Another day to be lived. Those were my exact words this morning. Hardly motivational but reflective of my current mood.
The novelty of lockdown has well and truly disappeared. As an introvert, I embraced social isolation with open arms. I loved what it entailed: staying home, crossing the road to avoid people, enforced pottering around the house. The unexpected sunny weather mirrored my bright mood. Like the character of Cottard in La Peste, I welcomed lockdown because it put me on a level pegging with everyone else. I was no longer shy, reserved, anti-social, even ignorant. I was merely doing what we all had to do to keep each other safe.
So the first few weeks were, strangely for my crazy household, happily harmonious. The kids hadn’t descended into their nocturnal sleep patterns. Joel and Abigail would take turns to accompany me on dog walks, providing material for my blog. As someone who has pretty much shunned the idea of keeping fit her entire adult life, I actually enjoyed two hours of exercise due to having to first walk a leashed Frankie to somewhere where he could then be set free. Luckily no one was around to issue tickets for exceeding the allotted time of one hour or no nosey neighbours had been recording my clocking in and clocking out times.
All of life’s daily stresses disappeared: morning alarms, ironing uniforms at the last minute, rushing to catch school buses, dashing to dancing and football, trying to split myself in three. Instead of throwing a ready meal in the oven, we made pastry from scratch for a cheese flan. Instead of grabbing biscuits from the cupboard, we baked simple fairy cakes. Instead of screaming at someone to get ready for some activity, we relaxed without feeling guilty.

◆ **WORK TO COMPLETE**:
• A. Rewrite the paragraph of the lockdown post that begins "All of life's daily stresses disappeared" as a short bulleted list that keeps its main facts.
• B. Copy the lockdown post word for word from "So the first" to "clocking out times.".
• C. State whether each statement agrees with the lockdown post, answering yes or no and quoting the deciding words: (i) The writer is an introvert. (ii) The dog walks with Frankie took about one hour. (iii) The family bought fairy cakes instead of biscuits.

◆ **STORED DATA**:

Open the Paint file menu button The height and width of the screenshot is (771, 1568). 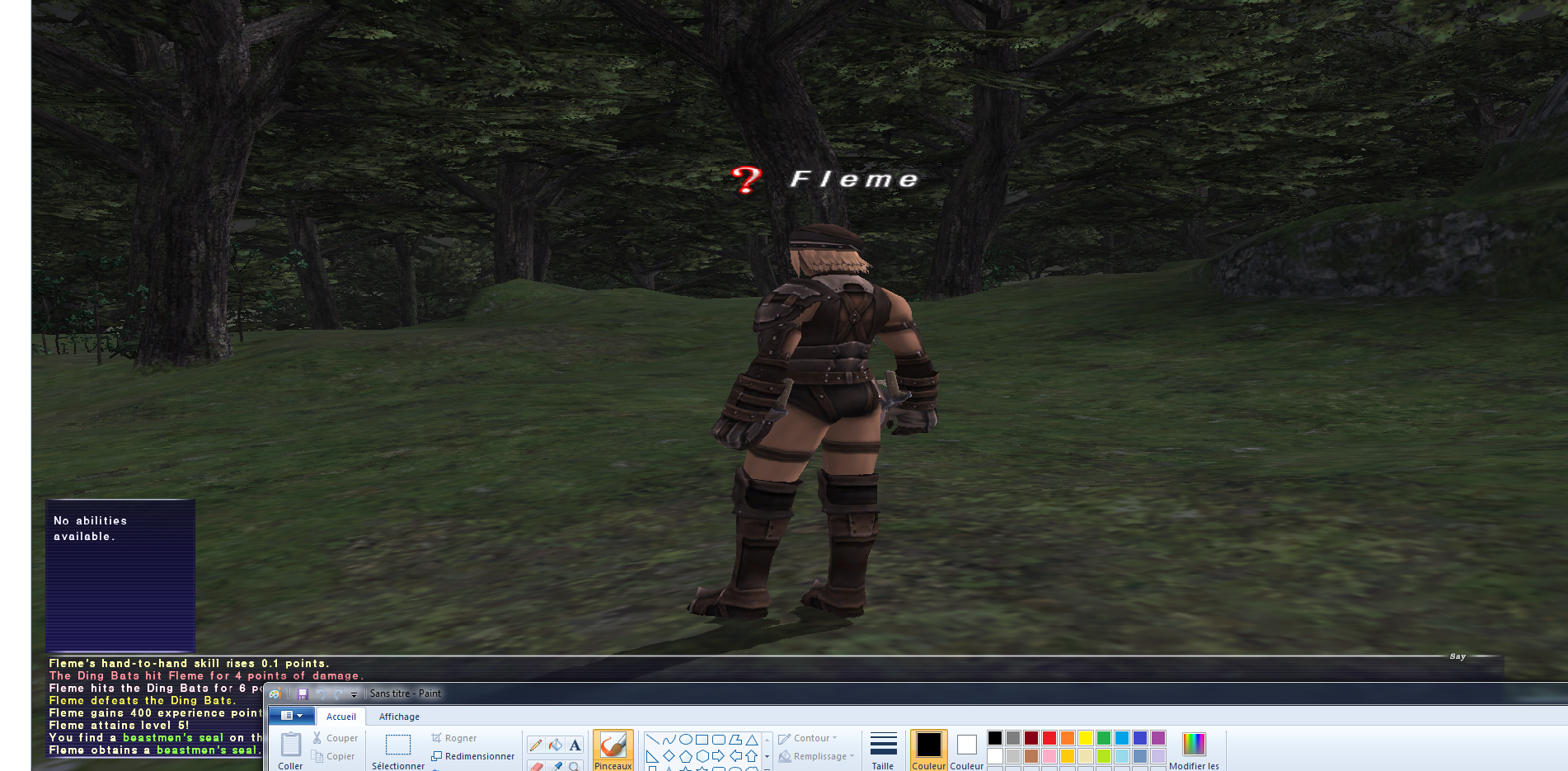[291, 716]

◆ **PER-TASK ANSWERS**:
• A.
- Daily stresses vanished: morning alarms, last-minute uniform ironing, rushing for school buses, dashing to dancing and football, trying to be in three places at once.
- The family made pastry from scratch for a cheese flan instead of heating a ready meal.
- They baked simple fairy cakes instead of grabbing biscuits.
- They relaxed without guilt instead of shouting at someone to get ready for an activity.

• B.
So the first few weeks were, strangely for my crazy household, happily harmonious. The kids hadn’t descended into their nocturnal sleep patterns. Joel and Abigail would take turns to accompany me on dog walks, providing material for my blog. As someone who has pretty much shunned the idea of keeping fit her entire adult life, I actually enjoyed two hours of exercise due to having to first walk a leashed Frankie to somewhere where he could then be set free. Luckily no one was around to issue tickets for exceeding the allotted time of one hour or no nosey neighbours had been recording my clocking in and clocking out times.

• C.
(i) Yes: "As an introvert, I embraced social isolation with open arms."
(ii) No: "I actually enjoyed two hours of exercise due to having to first walk a leashed Frankie to somewhere where he could then be set free."
(iii) No: "Instead of grabbing biscuits from the cupboard, we baked simple fairy cakes."